Pipeline

class Pipeline(dataset=None, config=None, pipeline=None, actions=None, strict=False, proba=None, repeat=None)[source]
ITEM_LENGTH = 40
LINE_LENGTH = 80
PREFIX = '\x1b[1m\x1b[4m'
acquire_lock(name='lock', **kwargs)[source]

Acquire lock

Parameters

name (string) – a lock name

Returns

Return type

self - in order to use it in the pipeline chains

add_namespace(*namespaces)[source]

Add namespace to call pipeline actions from

Parameters

namespace (str or module) – a module name as a string or a module reference

Examples

Add a standard time module and numpy:

dataset.p.add_namespace('time', numpy)

Notes

The current module and dataset module are included by default.

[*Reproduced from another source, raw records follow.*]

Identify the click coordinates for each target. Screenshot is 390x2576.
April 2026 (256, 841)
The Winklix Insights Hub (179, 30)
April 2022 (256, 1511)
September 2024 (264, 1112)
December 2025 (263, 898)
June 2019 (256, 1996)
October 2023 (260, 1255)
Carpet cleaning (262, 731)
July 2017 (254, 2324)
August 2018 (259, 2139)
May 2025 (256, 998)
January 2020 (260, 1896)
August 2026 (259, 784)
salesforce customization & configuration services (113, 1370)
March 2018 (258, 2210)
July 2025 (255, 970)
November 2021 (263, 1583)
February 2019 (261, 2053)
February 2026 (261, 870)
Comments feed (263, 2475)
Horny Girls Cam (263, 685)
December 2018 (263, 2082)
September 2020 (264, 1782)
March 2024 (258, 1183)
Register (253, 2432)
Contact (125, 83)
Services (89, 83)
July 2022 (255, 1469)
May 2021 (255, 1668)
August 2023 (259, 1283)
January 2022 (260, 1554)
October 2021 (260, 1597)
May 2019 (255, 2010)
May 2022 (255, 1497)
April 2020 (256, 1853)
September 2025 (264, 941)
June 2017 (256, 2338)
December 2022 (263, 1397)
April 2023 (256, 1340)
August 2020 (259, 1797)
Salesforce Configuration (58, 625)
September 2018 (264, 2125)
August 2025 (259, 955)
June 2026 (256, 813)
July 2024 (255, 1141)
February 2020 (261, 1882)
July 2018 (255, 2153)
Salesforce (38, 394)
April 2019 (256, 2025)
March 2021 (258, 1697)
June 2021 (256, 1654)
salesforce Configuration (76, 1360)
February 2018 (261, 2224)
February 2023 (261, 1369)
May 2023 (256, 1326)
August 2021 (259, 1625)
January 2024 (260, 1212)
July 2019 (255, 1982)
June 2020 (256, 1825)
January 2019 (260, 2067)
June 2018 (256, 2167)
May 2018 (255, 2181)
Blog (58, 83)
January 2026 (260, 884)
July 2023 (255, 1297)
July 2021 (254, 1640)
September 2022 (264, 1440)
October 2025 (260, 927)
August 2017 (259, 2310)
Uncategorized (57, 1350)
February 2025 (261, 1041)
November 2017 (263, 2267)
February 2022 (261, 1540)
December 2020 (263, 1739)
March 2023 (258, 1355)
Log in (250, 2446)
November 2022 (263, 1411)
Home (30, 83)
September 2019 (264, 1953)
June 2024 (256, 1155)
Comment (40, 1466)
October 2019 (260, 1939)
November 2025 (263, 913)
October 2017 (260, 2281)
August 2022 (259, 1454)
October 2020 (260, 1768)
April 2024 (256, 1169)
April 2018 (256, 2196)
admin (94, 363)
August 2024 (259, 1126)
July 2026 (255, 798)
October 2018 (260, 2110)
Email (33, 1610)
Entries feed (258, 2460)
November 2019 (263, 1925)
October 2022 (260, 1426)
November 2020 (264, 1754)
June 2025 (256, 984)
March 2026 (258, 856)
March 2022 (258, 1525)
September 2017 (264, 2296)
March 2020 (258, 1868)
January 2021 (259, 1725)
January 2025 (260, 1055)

Passing a namespace as a string is necessary for multiprocess executions, e.g. when running a pipeline with prefetch and mpc target.

append_pipeline(pipeline, proba=None, repeat=None)[source]

Add a nested pipeline to the log of future actions

assign_variable(name, value)[source]

Assign a value to a variable

call(fn, *args, save_to=None, **kwargs)[source]

Call any function during pipeline execution

Parameters
  • fn (a function, method or callable to call.) – Could be a named expression.

  • save_to (a named expression or a sequence of named expressions) – A location where function output will be saved to.

Notes

As a function from any namespace (see add_namespace()) can be called within a pipeline, call is convenient with lambdas:

pipeline
    .call(lambda batch: (image.shape[1] for image in batch.images), B(), save_to=V('image_widths'))
classmethod concat(pipe1, pipe2)[source]

Create a new pipeline concatenating two given pipelines

create_batch(batch_index, *args, **kwargs)[source]

Create a new batch by given indices and execute all lazy actions

del_variable(name)[source]

Delete a variable Same as delete_variable(name)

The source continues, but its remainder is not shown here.